• [ТЕКСТ ДЛЯ ЧТЕНИЯ]:
Давняя поездка в Благовещенск. Мы прогуливались по городу. Та же компания: он, Белоусов, Смилга и я - остановились перед вывеской городского архива. "Погуляйте минут пятнадцать-двадцать, подождите меня. Посмотрю, что у них. Что-то тут должно быть. После Читы, Иркутска, Акатуя, Нерчинска, чую я, что сюда тоже должен был черт занести чего-нибудь. Посмотрю только, чьи фонды у них". Прибежал через полчаса с глазами, пылающими от восторга. По спискам, не залезая в архивы, просто рассчитав, как в шахматной задаче, он обнаружил документы Российского МИДа XVIII века. Их никто никогда не смотрел. Мы должны были уезжать. И он помчался в местный педагогический институт на истфак - просить, умолять, вдохновить, наконец, их разобрать найденный архив, покопаться в нем, ибо там наверняка должно быть много интересного. От него благосклонно приняли подарок, но не знаю, воспользовались ли им. Никогда он не ощущал себя хозяином нового - хозяин весь мир.
Он любил дарить. Он любил любить. К сожалению, редко мог отказать. Порой давал несправедливо добрую рецензию. Отметив в тексте недостатки, сделав кучу замечаний, он в конце напишет доброжелательное заключение с надеждой на хорошие результаты окончательной работы. Бывало, что заключением пользовались, а замечаниями пренебрегали. А потом - справедливо недоумевающие рецензии в газетах. Так было, например, с бурляевским фильмом о Лермонтове. Вспоминаю о нем как о наиболее нашумевшем случае.
Добрым словом должен еще раз, вспоминая подобные казусы, не забыть Юлю - если б не ее заслон, многие добрались бы до него, и пришлось бы Тонику хлебать помои от порой беспринципной своей доброты. А я его понимаю: одна из самых неприятных необходимостей - быть принципиальным. В этом есть что-то бесчеловечное. Пусть меня за это казнят, но к концу жизни к такому выводу я пришел.

• [ИСХОДНЫЕ ДАННЫЕ]:
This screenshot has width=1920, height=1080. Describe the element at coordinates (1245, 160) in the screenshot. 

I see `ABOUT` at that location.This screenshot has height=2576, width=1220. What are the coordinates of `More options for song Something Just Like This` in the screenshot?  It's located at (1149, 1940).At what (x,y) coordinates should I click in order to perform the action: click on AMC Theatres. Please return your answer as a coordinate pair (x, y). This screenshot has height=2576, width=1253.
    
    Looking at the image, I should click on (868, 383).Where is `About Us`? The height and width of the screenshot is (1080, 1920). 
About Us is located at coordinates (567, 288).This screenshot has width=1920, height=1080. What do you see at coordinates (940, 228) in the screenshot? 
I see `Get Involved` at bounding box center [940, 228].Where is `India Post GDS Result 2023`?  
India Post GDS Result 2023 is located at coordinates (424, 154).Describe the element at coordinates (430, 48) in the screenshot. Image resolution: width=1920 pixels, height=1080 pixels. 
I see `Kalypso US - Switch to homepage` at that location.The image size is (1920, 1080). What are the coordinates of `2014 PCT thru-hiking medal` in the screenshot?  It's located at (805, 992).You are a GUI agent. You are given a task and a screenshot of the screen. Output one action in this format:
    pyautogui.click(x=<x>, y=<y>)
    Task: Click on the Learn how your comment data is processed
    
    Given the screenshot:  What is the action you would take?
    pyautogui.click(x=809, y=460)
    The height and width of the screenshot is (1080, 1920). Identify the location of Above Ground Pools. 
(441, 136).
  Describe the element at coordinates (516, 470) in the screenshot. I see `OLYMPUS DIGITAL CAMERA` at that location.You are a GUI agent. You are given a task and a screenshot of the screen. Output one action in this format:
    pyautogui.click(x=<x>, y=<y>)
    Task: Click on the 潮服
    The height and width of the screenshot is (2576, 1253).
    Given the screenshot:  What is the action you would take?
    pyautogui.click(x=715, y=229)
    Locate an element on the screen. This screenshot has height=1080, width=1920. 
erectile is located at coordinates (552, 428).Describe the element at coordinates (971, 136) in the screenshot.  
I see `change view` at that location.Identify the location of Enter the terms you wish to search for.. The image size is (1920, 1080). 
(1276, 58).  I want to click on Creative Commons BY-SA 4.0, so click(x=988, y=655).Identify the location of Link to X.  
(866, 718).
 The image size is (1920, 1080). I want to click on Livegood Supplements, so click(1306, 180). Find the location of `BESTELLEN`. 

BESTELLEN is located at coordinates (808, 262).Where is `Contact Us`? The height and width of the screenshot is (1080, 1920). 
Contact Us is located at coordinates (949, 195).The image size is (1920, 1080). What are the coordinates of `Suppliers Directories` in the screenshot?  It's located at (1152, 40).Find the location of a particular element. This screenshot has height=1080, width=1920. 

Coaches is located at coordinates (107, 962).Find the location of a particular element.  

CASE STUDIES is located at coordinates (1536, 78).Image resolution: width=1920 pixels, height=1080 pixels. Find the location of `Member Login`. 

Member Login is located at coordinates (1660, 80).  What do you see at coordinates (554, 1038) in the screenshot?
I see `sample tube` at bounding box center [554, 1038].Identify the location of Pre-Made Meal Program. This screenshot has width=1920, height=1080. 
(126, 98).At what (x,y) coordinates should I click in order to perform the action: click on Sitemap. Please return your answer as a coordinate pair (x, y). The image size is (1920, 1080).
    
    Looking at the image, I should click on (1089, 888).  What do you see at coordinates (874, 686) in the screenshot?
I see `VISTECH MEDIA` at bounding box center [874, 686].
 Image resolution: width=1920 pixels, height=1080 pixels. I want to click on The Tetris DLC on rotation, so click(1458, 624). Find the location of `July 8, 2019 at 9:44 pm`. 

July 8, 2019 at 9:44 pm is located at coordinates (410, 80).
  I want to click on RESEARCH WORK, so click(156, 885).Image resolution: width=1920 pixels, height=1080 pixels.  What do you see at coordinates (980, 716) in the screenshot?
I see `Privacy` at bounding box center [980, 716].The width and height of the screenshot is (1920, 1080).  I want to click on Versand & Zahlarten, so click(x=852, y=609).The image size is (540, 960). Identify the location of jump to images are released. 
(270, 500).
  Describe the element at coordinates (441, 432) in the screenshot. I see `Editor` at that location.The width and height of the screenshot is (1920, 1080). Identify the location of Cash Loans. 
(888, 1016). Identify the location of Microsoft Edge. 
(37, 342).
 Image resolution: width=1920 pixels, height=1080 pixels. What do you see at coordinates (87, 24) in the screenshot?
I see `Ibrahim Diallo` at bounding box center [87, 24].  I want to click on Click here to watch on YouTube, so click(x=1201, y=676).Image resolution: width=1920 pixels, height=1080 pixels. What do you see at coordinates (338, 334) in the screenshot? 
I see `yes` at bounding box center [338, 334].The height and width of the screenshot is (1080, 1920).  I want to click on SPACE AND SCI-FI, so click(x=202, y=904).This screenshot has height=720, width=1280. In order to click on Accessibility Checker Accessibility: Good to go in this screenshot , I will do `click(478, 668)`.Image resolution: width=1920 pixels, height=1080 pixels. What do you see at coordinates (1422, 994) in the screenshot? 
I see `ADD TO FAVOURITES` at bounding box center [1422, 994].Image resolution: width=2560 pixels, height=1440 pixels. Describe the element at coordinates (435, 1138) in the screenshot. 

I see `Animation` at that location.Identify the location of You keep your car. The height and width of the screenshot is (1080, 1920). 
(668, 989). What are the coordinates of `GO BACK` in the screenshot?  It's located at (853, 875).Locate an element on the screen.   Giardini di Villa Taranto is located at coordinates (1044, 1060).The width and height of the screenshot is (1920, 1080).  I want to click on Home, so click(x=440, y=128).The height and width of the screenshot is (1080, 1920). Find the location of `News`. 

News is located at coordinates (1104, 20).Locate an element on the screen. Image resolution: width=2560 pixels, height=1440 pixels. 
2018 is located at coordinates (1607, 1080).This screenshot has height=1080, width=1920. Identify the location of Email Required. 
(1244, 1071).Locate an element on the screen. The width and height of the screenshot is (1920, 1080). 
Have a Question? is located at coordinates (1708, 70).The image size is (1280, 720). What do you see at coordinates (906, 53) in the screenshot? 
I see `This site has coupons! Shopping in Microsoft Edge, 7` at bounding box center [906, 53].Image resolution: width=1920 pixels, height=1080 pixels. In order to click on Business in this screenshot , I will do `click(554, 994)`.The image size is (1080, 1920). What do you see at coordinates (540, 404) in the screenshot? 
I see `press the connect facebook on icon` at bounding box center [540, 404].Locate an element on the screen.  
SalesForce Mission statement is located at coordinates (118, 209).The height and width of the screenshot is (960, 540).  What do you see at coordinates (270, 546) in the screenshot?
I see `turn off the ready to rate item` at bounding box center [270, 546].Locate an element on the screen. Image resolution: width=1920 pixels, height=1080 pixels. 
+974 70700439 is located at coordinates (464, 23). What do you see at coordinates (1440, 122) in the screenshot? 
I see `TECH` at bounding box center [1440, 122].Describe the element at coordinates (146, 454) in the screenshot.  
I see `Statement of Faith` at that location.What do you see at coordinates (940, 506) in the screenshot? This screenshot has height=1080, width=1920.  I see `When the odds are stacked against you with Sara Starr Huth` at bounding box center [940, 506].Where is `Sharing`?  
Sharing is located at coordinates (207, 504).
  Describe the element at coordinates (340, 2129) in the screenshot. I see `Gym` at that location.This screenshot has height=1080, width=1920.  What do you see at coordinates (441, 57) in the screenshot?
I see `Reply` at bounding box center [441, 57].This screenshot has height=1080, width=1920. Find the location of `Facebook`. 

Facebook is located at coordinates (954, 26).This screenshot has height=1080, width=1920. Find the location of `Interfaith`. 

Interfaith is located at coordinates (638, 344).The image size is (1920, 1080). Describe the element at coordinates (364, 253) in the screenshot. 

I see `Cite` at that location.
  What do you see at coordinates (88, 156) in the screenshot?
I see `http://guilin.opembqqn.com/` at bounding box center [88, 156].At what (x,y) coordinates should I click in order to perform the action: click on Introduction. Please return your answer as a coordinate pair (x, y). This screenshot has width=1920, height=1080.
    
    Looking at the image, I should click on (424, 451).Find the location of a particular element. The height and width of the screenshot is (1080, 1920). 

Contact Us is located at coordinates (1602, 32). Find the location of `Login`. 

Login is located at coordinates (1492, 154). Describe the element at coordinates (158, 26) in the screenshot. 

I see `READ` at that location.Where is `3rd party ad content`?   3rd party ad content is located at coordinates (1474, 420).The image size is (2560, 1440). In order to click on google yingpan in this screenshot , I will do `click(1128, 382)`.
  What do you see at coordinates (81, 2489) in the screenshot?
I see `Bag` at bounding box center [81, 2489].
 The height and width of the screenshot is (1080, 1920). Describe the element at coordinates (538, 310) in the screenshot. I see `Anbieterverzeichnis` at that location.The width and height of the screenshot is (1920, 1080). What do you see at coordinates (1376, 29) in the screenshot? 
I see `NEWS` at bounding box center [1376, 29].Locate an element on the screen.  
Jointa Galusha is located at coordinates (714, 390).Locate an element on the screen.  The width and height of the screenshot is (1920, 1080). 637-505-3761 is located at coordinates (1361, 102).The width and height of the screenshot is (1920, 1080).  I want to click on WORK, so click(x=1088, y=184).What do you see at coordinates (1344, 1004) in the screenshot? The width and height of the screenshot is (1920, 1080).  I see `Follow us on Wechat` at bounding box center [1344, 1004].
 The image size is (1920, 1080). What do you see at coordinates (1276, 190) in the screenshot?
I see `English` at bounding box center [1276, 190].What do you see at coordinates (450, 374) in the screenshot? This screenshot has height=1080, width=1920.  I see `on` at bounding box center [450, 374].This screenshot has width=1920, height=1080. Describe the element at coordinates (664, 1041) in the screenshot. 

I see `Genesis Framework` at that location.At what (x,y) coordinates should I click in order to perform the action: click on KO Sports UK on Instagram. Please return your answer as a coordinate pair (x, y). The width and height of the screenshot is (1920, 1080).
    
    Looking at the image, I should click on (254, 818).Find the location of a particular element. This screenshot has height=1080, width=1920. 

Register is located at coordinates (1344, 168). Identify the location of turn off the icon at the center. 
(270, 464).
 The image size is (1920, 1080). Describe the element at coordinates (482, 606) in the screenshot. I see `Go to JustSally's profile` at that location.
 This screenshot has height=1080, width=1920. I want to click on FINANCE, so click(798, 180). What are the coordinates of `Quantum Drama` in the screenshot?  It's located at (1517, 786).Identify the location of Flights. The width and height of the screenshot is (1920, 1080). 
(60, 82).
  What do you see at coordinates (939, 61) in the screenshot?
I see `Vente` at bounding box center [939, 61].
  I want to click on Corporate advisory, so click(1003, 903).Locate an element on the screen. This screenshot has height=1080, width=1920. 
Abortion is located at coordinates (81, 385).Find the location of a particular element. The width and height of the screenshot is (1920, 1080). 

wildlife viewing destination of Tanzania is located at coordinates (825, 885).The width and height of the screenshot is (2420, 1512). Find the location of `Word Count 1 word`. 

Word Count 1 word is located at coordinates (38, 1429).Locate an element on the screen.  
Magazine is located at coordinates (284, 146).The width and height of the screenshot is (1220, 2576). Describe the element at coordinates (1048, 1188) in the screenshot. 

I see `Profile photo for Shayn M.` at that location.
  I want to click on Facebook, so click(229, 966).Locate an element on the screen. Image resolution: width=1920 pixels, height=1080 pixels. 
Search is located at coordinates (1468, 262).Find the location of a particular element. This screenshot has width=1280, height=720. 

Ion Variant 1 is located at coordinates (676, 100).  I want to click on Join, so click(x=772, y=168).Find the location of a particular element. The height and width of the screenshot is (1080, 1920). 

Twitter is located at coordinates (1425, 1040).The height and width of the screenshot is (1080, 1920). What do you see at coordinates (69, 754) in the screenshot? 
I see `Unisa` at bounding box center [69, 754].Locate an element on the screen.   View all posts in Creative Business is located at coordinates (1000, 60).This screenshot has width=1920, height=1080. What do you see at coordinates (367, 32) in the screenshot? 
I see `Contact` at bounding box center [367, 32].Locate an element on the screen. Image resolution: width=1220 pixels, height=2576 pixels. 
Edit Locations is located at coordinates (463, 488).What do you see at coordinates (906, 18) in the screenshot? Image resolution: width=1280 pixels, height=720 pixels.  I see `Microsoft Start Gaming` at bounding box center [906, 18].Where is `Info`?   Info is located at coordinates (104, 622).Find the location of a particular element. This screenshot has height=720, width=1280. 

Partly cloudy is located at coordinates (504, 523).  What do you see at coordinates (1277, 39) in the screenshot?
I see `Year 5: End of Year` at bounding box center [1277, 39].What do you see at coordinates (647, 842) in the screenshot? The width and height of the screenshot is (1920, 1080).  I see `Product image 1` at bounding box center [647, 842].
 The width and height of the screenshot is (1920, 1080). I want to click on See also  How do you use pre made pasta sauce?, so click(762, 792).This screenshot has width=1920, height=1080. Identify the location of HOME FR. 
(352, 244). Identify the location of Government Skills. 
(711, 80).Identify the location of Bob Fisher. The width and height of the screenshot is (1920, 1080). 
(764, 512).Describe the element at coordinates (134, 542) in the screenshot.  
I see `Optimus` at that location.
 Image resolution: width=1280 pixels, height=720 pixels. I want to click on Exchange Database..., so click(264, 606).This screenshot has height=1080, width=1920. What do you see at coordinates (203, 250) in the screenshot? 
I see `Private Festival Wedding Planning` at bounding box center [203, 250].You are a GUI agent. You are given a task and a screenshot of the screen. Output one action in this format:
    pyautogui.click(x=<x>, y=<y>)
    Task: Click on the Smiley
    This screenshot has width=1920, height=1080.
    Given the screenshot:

• [УСЛОВИЕ ЗАДАНИЯ]:
Выпишите из текста слово в слово отрывок между «Он любил дарить.» и «выводу я пришел.», включая оба этих места. Записи — это отдельный материал, не связанный с текстом.

• [РЕШЕНИЕ ЗАДАЧИ]:
Он любил дарить. Он любил любить. К сожалению, редко мог отказать. Порой давал несправедливо добрую рецензию. Отметив в тексте недостатки, сделав кучу замечаний, он в конце напишет доброжелательное заключение с надеждой на хорошие результаты окончательной работы. Бывало, что заключением пользовались, а замечаниями пренебрегали. А потом - справедливо недоумевающие рецензии в газетах. Так было, например, с бурляевским фильмом о Лермонтове. Вспоминаю о нем как о наиболее нашумевшем случае.
Добрым словом должен еще раз, вспоминая подобные казусы, не забыть Юлю - если б не ее заслон, многие добрались бы до него, и пришлось бы Тонику хлебать помои от порой беспринципной своей доброты. А я его понимаю: одна из самых неприятных необходимостей - быть принципиальным. В этом есть что-то бесчеловечное. Пусть меня за это казнят, но к концу жизни к такому выводу я пришел.